Individuals who have cystic fibrosis or who have a
family history of the disease should include carrier
screening in their prenatal testing. Couples who already
have a child with cystic fibrosis should also be tested.
The accuracy of the prenatal screening is at its greatest
when both parents are tested.
Can
I be a cystic fibrosis carrier and not have the disease?
Yes.
Individuals who inherit one altered gene and one normal
gene from their parents, are considered cystic fibrosis
carriers because they carry the gene but do not have
the disease. In order to get the illness, a child must
inherit one altered gene from each parent. A child
cannot get cystic fibrosis when only one parent is
a carrier.
Will
insurance cover the cost of cystic fibrosis carrier screening?
Coverage
will vary depending on your health plan or insurance.

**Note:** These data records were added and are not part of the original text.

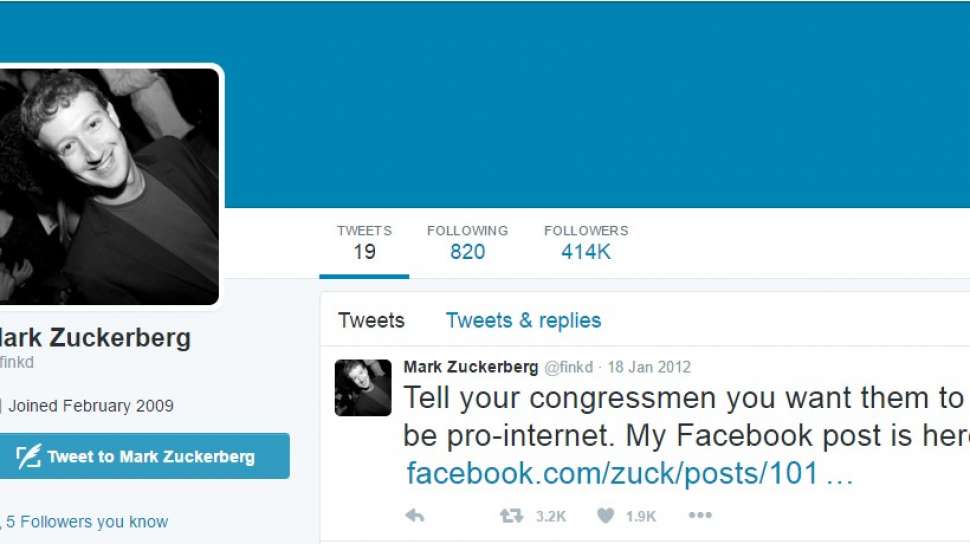Click the 1.9K likes count
This screenshot has width=970, height=544.
point(641,516)
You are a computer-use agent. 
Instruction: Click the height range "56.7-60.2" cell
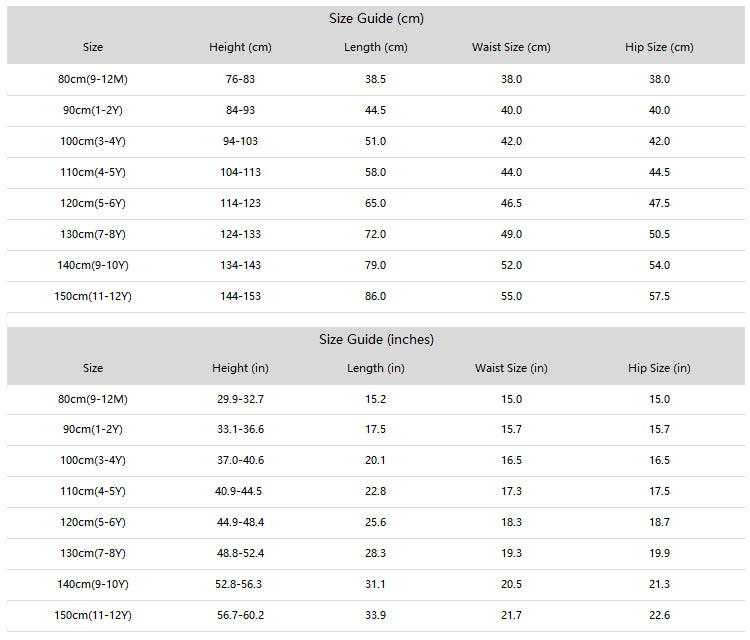pyautogui.click(x=240, y=615)
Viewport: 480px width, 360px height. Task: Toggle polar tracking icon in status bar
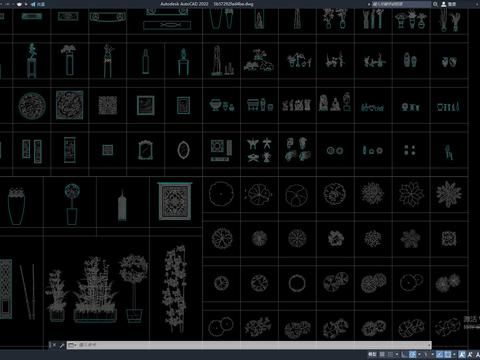(413, 354)
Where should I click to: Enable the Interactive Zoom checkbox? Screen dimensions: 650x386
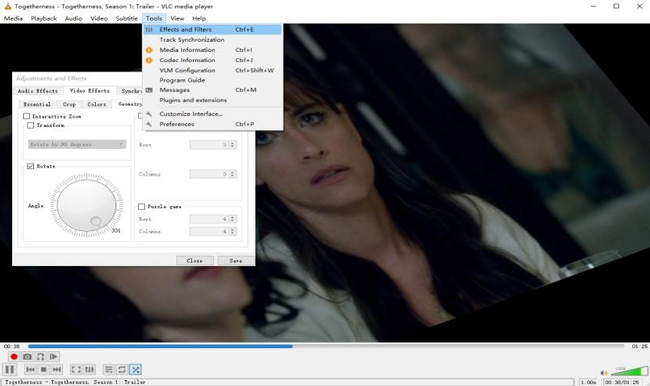[27, 116]
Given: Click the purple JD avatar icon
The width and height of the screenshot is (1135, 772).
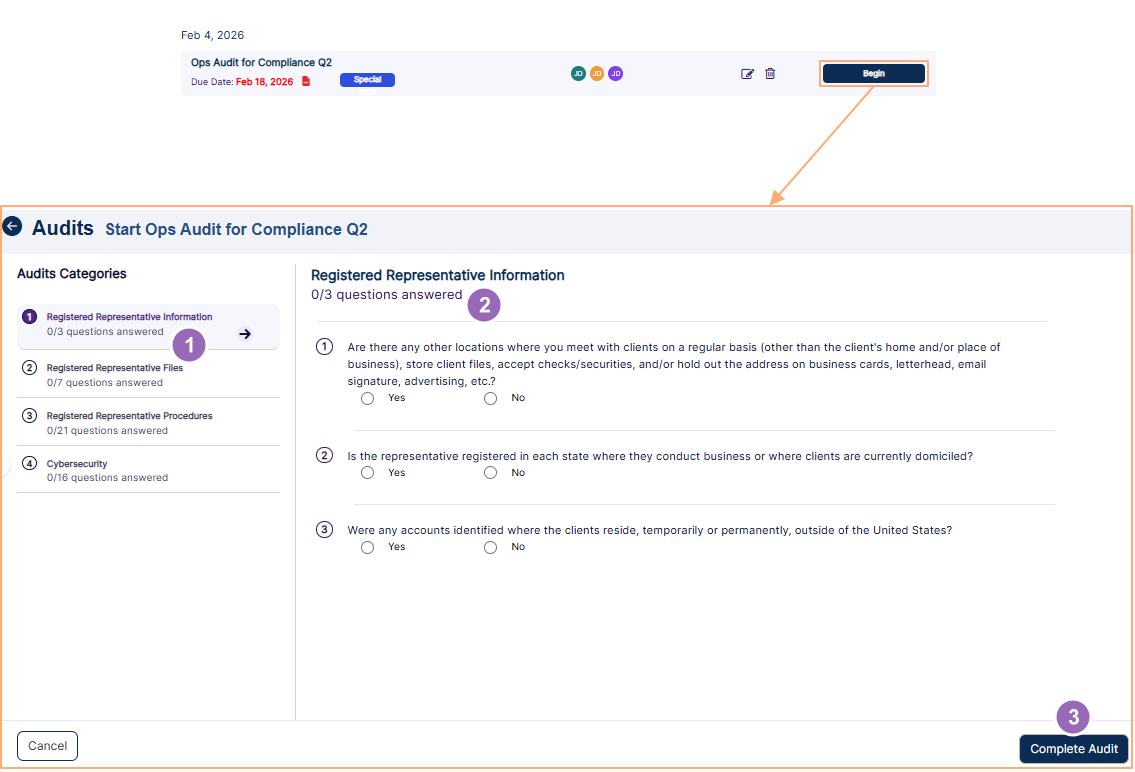Looking at the screenshot, I should coord(615,73).
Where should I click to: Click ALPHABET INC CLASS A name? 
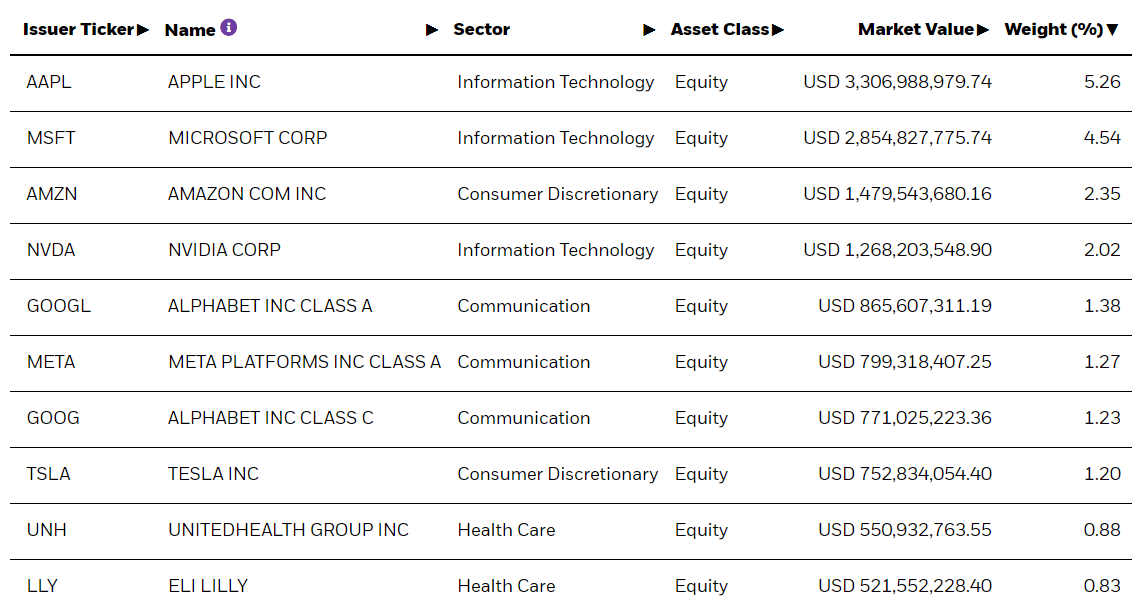[270, 306]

You should contact your health plan administrator for
further information.
If
I have already been tested for cystic fibrosis, do
I need to be retested?
If
the test results revealed that you are a carrier, the
results are final and will not change. However, if
you have a new partner and are planning a pregnancy,
your partner should also be tested. You are advised
to discuss cystic fibrosis screening with your health
care provider as a routine part of your prenatal checkup.